No it’s not… if all you do is write to it. In fact, it’s the fastest possible database for such case.

Indexes are pure redundancy - they contain the data already in the base table which must be maintained during writes.

But they can make reads so much faster, if the data access pattern can utilize them. The key is to identify access patterns which justify the price of the index.

3 comments

In some cases they can make things worse, it's worth remembering that query optimizer looks not only on indexes, but also on statistics and estimated operation costs. If your statistics are out of date and your criteria are not specific enough (e.g. they match 80% rows), then an index is going to slow the query down. It needs to traverse the index to get the row IDs, fetch all the blocks containing them, read those, filter out irrelevant rows. It's probably going to be faster with a pure full table scan (due to linear reads).
If you only need to write and never read you don't need database.

> /dev/null will suffice.

And if you ever need to read anything even once database without indexes is slow

I can write to one database, replicate it (for example, by log shipping), and add an index only on the replica. This is not just being pedantic, this is a real-world pattern for some analytics solutions. You have a very high number of writes, and then build a reporting database at the end of every day, with all reads going to that database.
That is a very valid scenario. But when you do those things you already know costs and benefits of the indexes so you are not going to be harmed by "no indexes = database slow" heuristc.
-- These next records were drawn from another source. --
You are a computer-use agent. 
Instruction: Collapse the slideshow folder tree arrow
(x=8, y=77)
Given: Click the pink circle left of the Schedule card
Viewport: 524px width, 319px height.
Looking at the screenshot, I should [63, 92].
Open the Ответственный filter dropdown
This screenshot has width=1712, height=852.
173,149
"database = fast" is way worse heuristic to believe in for the people that need heuristics to move on with what they are doing.
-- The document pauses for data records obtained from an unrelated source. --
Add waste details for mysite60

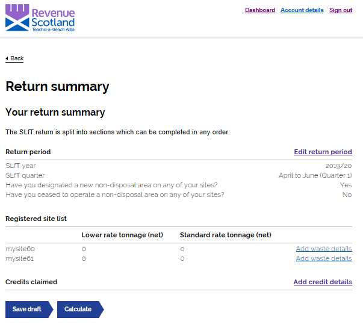tap(324, 249)
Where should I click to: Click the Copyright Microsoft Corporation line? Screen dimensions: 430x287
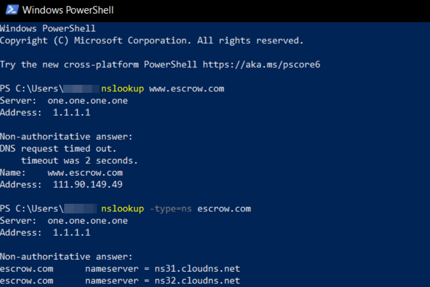coord(152,41)
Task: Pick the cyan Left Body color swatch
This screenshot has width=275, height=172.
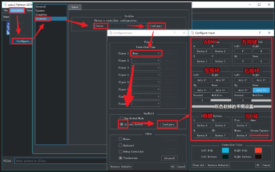Action: (x=225, y=150)
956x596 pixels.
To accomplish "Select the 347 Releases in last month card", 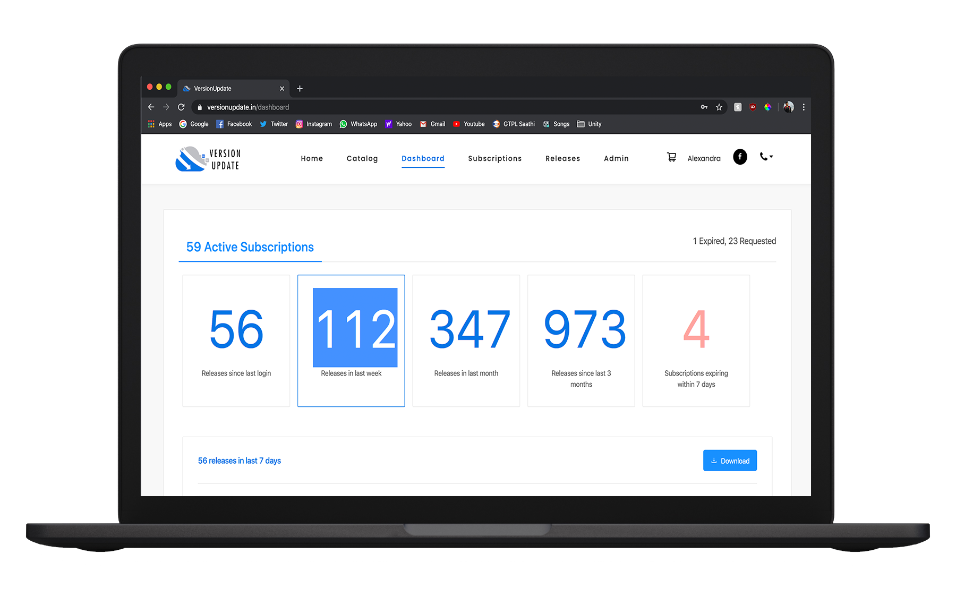I will (x=466, y=340).
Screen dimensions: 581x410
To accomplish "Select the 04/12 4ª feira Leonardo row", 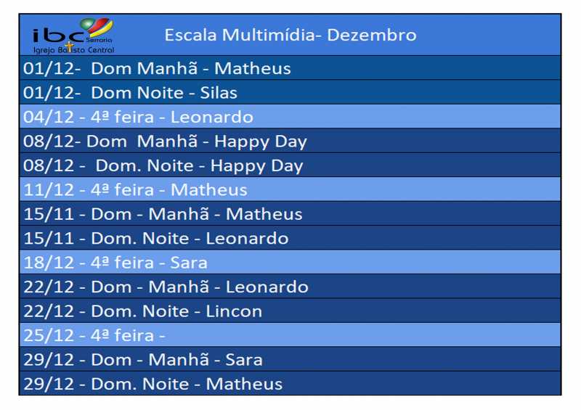I will tap(290, 117).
> And if you ever need to read anything even once database without indexes is slow

This may be true in most cases, but not all. It just depends on your access pattern. If all you do are full table scans (possibly feeding to hash-joins), you won't benefit from indexes at all!

The whole point is that indexes do not auto-magically improve performance with no downsides. If they did, we could just index all columns and call it a day!
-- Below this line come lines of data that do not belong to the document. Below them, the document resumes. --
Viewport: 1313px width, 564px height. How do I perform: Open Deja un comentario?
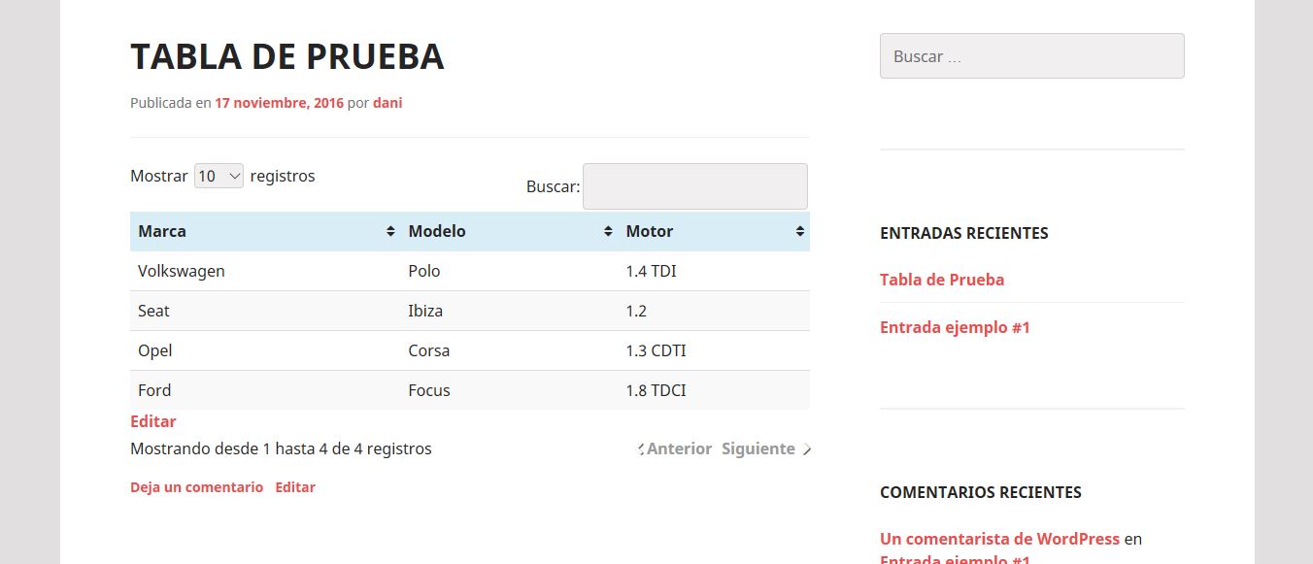[x=196, y=486]
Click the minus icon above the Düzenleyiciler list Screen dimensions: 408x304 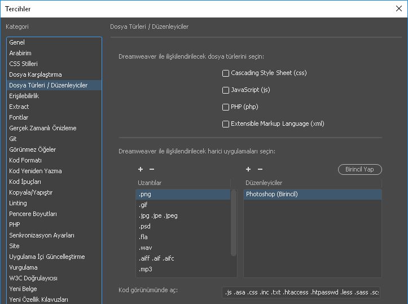point(260,169)
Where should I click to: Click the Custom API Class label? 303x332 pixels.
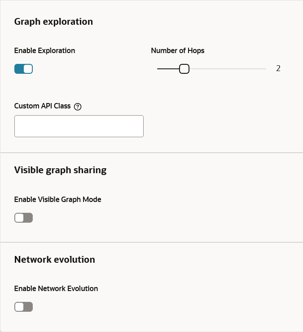click(42, 106)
> If all you do are full table scans (possibly feeding to hash-joins), you won't benefit from indexes at all!

In most cases it means that you shouldn't be doing what youa re trying to do. Or best case, that maybe database is not the right tool for your job.

True, but it's still relevant in the early stages of iterating on a project. I'm familiar with one team that started investing in database-level optimization months before even beginning to deprecate their `loadAllRowsFromTheLargestTable` RPC.
To be pedantic: writes may also make use of indices, if you have constraints (like foreign keys) the db needs to check for every write.
True, but FK (in child table) must reference a key (in parent), and most databases won't let you create a key without the underlying index.

The other direction, however, is not a given: most DBs will let you create a FK on fields not covered by an index, so deleting or modifying a parent can benefit if you create such index explicitly, because it can check for the existence of children much faster (and avoid potentially locking the entire table). Again, the access pattern governs what indexes are needed: if you never delete/modify parent, you may not need an index on FK (unless you also have some queries which can use it, of course).